## WHAT THE EXERCISE ASKS
Your answer must be an exact transcription of every entry.

## RECORDS PROVIDED
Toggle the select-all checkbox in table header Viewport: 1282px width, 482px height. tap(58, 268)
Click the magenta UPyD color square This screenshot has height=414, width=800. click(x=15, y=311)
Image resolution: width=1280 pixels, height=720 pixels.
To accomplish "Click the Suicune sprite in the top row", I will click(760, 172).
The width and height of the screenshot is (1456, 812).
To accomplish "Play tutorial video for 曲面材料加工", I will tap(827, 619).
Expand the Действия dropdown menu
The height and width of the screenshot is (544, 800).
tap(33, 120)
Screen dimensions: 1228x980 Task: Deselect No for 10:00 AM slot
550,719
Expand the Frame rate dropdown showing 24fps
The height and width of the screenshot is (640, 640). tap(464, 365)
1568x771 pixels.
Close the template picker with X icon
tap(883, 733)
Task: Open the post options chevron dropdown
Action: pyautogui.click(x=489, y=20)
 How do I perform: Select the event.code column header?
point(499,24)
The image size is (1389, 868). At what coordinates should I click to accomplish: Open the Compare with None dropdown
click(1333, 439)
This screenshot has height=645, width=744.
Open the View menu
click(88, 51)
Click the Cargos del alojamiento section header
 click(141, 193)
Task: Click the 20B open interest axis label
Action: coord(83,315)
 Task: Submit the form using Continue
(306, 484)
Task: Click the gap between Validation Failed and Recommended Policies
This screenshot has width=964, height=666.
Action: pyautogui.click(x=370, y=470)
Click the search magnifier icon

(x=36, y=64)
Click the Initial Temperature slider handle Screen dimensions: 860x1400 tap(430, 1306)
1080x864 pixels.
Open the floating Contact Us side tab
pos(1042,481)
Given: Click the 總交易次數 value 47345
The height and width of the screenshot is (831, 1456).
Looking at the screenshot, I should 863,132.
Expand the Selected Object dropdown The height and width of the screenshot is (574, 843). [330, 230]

## TASK ANSWER
Toggle the select-all checkbox in table header Viewport: 1282px width, 482px height. tap(58, 268)
Click the magenta UPyD color square This screenshot has height=414, width=800. click(x=15, y=311)
Image resolution: width=1280 pixels, height=720 pixels.
To accomplish "Click the Suicune sprite in the top row", I will click(760, 172).
The width and height of the screenshot is (1456, 812).
To accomplish "Play tutorial video for 曲面材料加工", I will tap(827, 619).
Expand the Действия dropdown menu
The height and width of the screenshot is (544, 800).
tap(33, 120)
Screen dimensions: 1228x980 Task: Deselect No for 10:00 AM slot
550,719
Expand the Frame rate dropdown showing 24fps
The height and width of the screenshot is (640, 640). tap(464, 365)
1568x771 pixels.
Close the template picker with X icon
tap(883, 733)
Task: Open the post options chevron dropdown
Action: pyautogui.click(x=489, y=20)
 How do I perform: Select the event.code column header?
point(499,24)
The image size is (1389, 868). At what coordinates should I click to accomplish: Open the Compare with None dropdown
click(1333, 439)
This screenshot has height=645, width=744.
Open the View menu
click(88, 51)
Click the Cargos del alojamiento section header
 click(141, 193)
Task: Click the 20B open interest axis label
Action: coord(83,315)
 Task: Submit the form using Continue
(306, 484)
Task: Click the gap between Validation Failed and Recommended Policies
This screenshot has width=964, height=666.
Action: pyautogui.click(x=370, y=470)
Click the search magnifier icon

(x=36, y=64)
Click the Initial Temperature slider handle Screen dimensions: 860x1400 tap(430, 1306)
1080x864 pixels.
Open the floating Contact Us side tab
pos(1042,481)
Given: Click the 總交易次數 value 47345
The height and width of the screenshot is (831, 1456).
Looking at the screenshot, I should 863,132.
Expand the Selected Object dropdown The height and width of the screenshot is (574, 843). [330, 230]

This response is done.